The most recent AHA RACTrac survey for Q2 FY2013 reports that “62% of short-stay denials for medical necessity were because the care was provided in the wrong setting, not because the care was medically unnecessary.” (emphasis is mine) How this relates to what CMS considers a review “for appropriateness of patient status” is thoroughly unclear. In the 2014 IPPS Final Rule itself, CMS seems to clearly delineate that “appropriate status” for inpatient is to be determined by time (a 2-midnight threshold), and that the “presumption” of that status as appropriate for billing purposes will still NOT trump the underlying “medical necessity” — which CMS tends to avoid, as a phrase now, preferring “hospital care” –which indeed still must be the basis for the patient even being in the hospital to begin with. Confused yet?
The point is this: medical necessity for a hospital stay is still the basis of every admission, whether it be for Observation (Outpatient status) or an Admission (Inpatient status).
Nothing counts like medical necessity.
Well, actually, it’s the documentation of medical necessity that counts. For Billing purposes, that is.
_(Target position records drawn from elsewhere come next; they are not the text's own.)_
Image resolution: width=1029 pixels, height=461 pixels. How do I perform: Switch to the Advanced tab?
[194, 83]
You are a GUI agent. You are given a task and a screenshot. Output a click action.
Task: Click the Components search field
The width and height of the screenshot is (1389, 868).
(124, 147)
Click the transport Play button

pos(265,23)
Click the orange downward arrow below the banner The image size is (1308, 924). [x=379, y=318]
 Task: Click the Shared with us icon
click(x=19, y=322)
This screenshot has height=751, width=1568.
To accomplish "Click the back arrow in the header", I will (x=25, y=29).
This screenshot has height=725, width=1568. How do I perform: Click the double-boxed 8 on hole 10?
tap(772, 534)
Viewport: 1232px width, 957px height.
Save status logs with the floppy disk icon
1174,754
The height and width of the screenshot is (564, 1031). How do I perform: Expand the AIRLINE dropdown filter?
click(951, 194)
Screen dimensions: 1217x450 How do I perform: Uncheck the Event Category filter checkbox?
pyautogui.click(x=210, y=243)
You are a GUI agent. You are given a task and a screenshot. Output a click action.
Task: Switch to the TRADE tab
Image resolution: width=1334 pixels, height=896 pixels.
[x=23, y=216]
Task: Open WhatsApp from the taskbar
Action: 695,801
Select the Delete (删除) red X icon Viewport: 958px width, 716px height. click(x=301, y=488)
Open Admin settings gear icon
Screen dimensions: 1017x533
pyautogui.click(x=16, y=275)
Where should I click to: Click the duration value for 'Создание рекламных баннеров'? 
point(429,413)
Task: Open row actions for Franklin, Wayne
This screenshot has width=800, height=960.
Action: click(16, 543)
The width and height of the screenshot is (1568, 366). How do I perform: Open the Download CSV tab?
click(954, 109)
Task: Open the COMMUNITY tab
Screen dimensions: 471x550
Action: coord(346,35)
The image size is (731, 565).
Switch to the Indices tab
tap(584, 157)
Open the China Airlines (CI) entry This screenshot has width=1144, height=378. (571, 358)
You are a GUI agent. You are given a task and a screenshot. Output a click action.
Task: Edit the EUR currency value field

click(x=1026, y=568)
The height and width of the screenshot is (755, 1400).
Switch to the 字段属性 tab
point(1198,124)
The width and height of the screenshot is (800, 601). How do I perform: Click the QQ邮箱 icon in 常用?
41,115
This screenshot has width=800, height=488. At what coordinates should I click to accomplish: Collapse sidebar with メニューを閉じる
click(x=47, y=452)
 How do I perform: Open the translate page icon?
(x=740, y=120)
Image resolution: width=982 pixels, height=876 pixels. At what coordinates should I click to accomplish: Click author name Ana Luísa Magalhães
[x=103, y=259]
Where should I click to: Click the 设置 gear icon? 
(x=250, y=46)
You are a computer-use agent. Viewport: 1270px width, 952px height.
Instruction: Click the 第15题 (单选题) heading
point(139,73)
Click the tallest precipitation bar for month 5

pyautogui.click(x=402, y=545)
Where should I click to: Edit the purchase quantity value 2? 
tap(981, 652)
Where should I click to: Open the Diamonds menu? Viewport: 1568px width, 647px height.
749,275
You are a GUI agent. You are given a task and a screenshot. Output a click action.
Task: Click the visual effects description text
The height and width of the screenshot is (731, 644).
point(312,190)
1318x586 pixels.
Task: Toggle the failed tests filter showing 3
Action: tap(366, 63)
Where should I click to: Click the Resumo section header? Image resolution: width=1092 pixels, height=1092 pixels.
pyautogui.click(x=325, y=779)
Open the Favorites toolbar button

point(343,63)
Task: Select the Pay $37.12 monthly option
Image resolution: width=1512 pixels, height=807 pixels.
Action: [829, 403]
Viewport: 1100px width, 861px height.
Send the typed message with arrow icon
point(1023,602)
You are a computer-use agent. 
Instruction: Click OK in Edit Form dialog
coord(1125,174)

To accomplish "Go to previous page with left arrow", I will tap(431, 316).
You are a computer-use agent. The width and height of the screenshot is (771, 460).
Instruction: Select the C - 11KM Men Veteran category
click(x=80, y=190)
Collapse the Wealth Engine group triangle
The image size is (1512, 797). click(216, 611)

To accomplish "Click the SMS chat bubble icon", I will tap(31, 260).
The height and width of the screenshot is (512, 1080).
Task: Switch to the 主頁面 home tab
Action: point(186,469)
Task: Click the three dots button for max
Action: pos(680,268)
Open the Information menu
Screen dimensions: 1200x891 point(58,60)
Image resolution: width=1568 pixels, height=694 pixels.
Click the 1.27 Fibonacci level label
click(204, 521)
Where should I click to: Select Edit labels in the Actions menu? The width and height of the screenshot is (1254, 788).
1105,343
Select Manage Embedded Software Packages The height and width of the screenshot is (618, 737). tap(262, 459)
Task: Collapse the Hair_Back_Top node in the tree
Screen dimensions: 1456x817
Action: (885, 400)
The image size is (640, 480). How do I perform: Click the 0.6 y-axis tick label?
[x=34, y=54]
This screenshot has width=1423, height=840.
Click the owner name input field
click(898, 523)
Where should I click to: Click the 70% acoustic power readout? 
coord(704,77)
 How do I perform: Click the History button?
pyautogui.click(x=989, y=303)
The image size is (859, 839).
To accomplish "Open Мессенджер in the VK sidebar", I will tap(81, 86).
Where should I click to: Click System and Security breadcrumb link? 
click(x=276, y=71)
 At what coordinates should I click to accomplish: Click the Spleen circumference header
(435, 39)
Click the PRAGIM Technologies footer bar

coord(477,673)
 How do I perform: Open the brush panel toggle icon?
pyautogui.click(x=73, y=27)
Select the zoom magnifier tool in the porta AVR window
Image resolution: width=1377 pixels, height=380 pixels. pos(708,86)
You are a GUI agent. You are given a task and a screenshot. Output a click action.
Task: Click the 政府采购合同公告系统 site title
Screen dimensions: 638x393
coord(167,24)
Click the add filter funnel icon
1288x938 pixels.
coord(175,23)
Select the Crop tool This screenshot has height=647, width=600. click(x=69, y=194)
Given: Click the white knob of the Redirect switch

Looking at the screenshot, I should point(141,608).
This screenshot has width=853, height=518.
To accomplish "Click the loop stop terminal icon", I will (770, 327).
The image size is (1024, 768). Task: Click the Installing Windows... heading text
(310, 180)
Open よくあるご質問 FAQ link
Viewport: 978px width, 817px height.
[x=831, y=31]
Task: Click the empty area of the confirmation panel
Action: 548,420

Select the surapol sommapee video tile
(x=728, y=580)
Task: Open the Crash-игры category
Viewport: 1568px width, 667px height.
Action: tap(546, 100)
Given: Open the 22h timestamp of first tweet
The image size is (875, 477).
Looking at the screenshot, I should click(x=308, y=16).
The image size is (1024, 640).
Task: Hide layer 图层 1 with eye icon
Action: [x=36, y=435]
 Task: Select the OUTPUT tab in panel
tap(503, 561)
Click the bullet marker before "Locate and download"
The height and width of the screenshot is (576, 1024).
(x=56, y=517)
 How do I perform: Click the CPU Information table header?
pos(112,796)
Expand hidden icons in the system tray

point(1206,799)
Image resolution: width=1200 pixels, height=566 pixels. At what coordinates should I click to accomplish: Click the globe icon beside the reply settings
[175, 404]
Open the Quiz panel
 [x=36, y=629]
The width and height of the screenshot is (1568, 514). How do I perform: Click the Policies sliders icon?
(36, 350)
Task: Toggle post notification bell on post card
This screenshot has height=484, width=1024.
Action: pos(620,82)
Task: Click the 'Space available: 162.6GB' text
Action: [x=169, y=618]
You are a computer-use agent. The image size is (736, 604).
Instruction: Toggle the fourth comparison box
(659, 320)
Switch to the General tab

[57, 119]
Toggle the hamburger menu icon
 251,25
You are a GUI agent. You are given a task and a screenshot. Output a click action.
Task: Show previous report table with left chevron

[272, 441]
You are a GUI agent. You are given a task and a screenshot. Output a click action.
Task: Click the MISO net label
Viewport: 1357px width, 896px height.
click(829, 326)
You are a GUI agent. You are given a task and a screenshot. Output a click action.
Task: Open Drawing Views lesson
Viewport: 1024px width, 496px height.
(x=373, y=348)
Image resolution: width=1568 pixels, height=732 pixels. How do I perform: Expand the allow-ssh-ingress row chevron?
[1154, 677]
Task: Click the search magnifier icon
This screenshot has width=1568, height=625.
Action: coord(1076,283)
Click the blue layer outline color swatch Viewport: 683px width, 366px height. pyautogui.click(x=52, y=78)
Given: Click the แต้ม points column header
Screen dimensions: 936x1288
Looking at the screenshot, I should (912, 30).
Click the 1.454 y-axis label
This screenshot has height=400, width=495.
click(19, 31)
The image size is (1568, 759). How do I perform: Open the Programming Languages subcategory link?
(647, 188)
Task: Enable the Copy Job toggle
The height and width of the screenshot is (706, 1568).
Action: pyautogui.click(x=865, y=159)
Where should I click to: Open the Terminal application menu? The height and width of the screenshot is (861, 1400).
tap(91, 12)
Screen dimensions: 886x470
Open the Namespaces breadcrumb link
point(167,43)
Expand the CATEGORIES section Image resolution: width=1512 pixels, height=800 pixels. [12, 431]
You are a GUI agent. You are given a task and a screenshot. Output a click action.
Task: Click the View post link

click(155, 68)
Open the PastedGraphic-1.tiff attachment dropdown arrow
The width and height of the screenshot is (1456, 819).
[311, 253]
On Second Thought… There’s This…
Ok, maybe there is one more thing to consider. And this truly is NEW: the “reasonable and necessary” expectation of a need for a stay crossing two midnights.
Here’s the way it is explained on the CMS site, under Medical Review and Education, Inpatient Hospital Reviews:
“Documentation in the medical record must support a reasonable expectation of the need for the beneficiary to require a medically necessary stay lasting at least two midnights.”
Now, that is the way it is explained on that one page. In the Federal Register, however, the phrase “reasonable and necessary” appears an astounding 109 times.
In the previous year’s IPPS Final Rule, that phrase appears exactly 2 times.
Unfortunately, what remains for providers is to try to discern what “reasonable and necessary” really means.
As a friend of mine said recently
— “I’ve been practicing medicine for over 30 years and I’ve no idea what reasonable and necessary means…“
Would that CMS would or even could explain it.